Salotti buoni ma con poltrone rotte, forse perché troppo consumate.
In campo c’è chi ha Renata, chi Renato Portaluppi. Bomber di militanza, in una squadra cara a Nicola.
La numero 99 con indosso i colori del Real, non “rial” speaker”, come il Madrid. Oggi Renata Adamatti però, sembra essere uscita da uno di quei lunghissimi tornei master di Snooker. Quelli che Eurosport trasmette a nastro. La bianca sulla rossa, buca d’angolo. Sinistro, finta, palla nell’angolo, dove il portiere non può arrivare. Così, sembra quasi semplice.

Numeri 5.
Finisce che non scelgo e basta. Perché non si chiede a chi vuoi più bene. Non si fa nemmeno con i bimbi.
Fuori è buio. C’era il sole, sembrano passati solo pochi istanti.
La palla calciata ha un suono diverso, più sordo. Forse pesa davvero di più.
Quaranta secondi. Ortega.
Palo, 7 Rosso. Sembra quasi di stare al casinò, però senza il casino della gente.
Inizia la danza. Non un balletto, piuttosto qualcosa di doloroso e faticoso, come la Danza del Fan.
La brutale marcia con la quale termina la prima settimana di selezione per lo Special Air Service.

Un giocatore convinto dei propri mezzi, piega forse inconsciamente, il corpo in avanti. Verso qualcosa, non per ripararsi da qualcosa.
Due e poi tre. I gol.
Qualcuno scappa via, in fuga.
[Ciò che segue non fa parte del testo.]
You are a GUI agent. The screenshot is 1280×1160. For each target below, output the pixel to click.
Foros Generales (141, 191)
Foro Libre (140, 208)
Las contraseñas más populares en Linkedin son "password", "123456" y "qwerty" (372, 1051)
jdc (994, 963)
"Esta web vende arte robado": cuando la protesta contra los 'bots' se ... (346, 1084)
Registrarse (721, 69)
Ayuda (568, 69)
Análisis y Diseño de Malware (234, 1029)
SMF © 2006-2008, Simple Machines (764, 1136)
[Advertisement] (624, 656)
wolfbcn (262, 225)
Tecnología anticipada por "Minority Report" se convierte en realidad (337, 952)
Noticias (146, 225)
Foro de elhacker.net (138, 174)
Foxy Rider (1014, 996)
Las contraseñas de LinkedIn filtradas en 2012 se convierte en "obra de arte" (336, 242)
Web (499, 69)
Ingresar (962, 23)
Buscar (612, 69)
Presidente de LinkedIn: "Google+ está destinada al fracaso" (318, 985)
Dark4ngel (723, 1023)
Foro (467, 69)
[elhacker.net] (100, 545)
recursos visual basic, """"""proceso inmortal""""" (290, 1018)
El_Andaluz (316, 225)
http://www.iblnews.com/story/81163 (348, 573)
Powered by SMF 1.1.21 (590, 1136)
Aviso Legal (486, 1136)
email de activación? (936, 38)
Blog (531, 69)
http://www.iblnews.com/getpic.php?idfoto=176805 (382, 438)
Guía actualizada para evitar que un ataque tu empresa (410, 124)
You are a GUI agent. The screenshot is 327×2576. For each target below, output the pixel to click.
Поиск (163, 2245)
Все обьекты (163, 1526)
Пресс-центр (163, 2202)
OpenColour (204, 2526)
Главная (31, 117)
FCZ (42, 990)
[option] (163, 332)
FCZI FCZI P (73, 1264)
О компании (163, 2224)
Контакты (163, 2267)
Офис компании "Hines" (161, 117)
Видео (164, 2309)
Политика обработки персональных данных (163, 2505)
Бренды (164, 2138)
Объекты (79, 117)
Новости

C’è ancora tanta strada davanti ma lo strappo è brutale.
Rigore.
Uno scaldabagno dritto per dritto. Uno di quelli che se ti trovi sulla traiettoria rischi di finire sfigurato.
Secondo tempo.
Cinque.
Esci dalla partita, provi a rientrare. La porta però è chiusa, irrimediabilmente.
Forse non sei nemmeno entrata.
Un risultato però che si può leggere oltre il mero valore numerico. Rappresenta la cifra di una distanza. Quella da percorrere per arrivare in cima e poi oltre.
Numeri impietosi , sei e zero, che restano sul tabellone, anche quando pensi di non meritarli.